**Fragmento de texto:**
Una vez, ya cerca de su muerte (que fue en mayo de 1994, a los 84 años) este montevideano que desde el exilio tuvo dificultad para escribir la palabra Uruguay, llamó por teléfono a la escritora argentina Liliana Mindurri. Ésta había ganado el Premio Rulfo de cuentos creado por Chao en París, con un relato titulado Onetti a las seis. "¿Qué hora es en Buenos Aires?". Liliana creyó que era un bromista, y a pesar de la insistencia divertida de su ídolo colgó el teléfono sin creerse que era Onetti quien le estaba llamando. Dolly le comentó meses después del fallecimiento del escritor quién había sido el insistente bromista.

**Material de origen:**

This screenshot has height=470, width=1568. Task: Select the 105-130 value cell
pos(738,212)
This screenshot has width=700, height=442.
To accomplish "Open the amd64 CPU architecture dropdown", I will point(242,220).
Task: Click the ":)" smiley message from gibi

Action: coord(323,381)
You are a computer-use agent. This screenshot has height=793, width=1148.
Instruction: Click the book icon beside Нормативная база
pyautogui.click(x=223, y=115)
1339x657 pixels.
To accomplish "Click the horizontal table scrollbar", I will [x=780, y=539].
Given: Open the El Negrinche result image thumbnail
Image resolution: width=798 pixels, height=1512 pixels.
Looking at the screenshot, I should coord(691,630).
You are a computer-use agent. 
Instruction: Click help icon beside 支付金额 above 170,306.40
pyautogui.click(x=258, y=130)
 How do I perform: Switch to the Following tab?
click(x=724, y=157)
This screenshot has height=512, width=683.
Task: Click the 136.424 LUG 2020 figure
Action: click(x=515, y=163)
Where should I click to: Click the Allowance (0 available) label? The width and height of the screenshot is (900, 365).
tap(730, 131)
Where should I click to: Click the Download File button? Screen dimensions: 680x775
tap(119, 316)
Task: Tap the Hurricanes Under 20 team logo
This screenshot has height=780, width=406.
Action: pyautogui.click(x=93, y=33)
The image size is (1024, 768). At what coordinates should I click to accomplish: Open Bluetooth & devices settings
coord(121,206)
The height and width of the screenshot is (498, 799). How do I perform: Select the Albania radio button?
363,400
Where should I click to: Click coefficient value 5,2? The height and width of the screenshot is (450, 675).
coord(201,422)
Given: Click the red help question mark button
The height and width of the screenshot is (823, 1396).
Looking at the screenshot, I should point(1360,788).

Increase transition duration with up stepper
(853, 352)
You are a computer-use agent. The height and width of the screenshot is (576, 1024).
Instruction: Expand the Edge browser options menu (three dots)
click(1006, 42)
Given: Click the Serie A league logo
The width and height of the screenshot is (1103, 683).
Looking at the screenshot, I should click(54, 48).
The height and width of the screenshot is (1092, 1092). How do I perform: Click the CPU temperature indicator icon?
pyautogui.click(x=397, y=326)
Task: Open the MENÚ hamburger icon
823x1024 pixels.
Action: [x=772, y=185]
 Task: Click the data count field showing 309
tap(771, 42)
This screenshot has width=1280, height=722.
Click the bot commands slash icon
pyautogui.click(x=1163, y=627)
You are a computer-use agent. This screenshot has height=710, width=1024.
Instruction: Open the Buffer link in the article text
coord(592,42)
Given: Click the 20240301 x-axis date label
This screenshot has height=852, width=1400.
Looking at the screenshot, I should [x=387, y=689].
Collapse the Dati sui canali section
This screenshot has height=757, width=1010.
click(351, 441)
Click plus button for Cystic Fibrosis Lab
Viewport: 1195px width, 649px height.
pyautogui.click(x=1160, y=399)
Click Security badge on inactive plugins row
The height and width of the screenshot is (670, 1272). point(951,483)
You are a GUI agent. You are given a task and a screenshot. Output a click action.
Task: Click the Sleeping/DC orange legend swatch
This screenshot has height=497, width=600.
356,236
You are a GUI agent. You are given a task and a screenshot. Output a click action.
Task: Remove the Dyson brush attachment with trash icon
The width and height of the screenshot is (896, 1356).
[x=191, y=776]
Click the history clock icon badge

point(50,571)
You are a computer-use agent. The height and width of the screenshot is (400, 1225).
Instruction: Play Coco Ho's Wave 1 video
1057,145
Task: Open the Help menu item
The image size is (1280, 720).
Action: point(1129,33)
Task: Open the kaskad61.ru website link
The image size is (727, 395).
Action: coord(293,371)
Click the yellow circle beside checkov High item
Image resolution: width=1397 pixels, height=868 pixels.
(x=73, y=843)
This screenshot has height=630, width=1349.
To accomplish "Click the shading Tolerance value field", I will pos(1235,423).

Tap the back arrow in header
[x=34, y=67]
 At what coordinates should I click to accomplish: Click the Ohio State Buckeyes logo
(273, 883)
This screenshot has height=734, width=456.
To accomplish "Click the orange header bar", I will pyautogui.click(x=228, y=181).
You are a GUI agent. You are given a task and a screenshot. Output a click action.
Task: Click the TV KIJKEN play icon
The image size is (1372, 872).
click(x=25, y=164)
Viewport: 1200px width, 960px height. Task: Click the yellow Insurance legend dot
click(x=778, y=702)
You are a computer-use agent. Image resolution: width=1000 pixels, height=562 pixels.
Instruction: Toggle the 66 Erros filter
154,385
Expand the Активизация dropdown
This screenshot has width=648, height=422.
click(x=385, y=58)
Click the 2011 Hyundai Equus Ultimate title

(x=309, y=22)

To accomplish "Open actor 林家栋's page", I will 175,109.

**Qué hacer:**
• A. Indica si cada afirmación coincide con el texto sobre Onetti y cita las palabras de este que lo deciden: (i) Onetti murió en mayo de 1994, a los 84 años; (ii) Liliana Mindurri ganó el Premio Rulfo con un relato titulado Onetti a las seis; (iii) Liliana reconoció a Onetti y siguió hablando con él por teléfono.
• B. Prolonga el texto sobre Onetti a partir de su última oración.

**Respuestas de actividades:**
• A.
(i) Sí: "que fue en mayo de 1994, a los 84 años".
(ii) Sí: "con un relato titulado Onetti a las seis".
(iii) No: "colgó el teléfono sin creerse que era Onetti quien le estaba llamando".

• B.
Dolly lo cree: su marido era un humorista; su sarcasmo partía de sí mismo, y se proyectaba en los demás, y en sus libros, pero sobre todo en sus artículos. Perseguía "aquella tristeza repentinamente perfecta", pero se reservaba el humor para los suyos. Su hija Isabel María, hija de la holandesa Isabel, de la que Onetti se separó en 1952, hablaba inglés desde la infancia, y fue profesora de su padre. "Me engañaba, hacía como que todo lo entendía al revés. Y yo me decía: ¿puede haber un hombre tan bruto como éste?". Litti (a quien Onetti dedicó Una tumba sin nombre) estuvo años "ignorando ser su hija"; pero hace cuatro años le pidieron en Colonia que interviniera en un homenaje, "y a partir de entonces lo he ido reconstruyendo dentro de mí, desde mi propia madurez". Ahora recuerda que la relación en la niñez "era cariñosa, distante, irónica. Pero luego nos escribimos, y ahora veo que nos hemos escrito mucho. Yo le decía que tenía dentro de mí muchas máscaras, y él me pedía que me las quitara. Lo que he sabido luego, ahora mismo, es que tengo muchas de las cosas que significan su actitud ante la vida. ¿Leíste El pozo? Pues yo también soy ese personaje al que le resulta difícil encontrar un alma ante la que desnudarse. El otro día mi hija de 22 años me preguntó por él, y qué debía leer suyo. Le leí entero El pozo, de un tirón, y luego me pregunté cómo será la vida a los 22 años después de leer El pozo. ¿Tú crees que hice bien?".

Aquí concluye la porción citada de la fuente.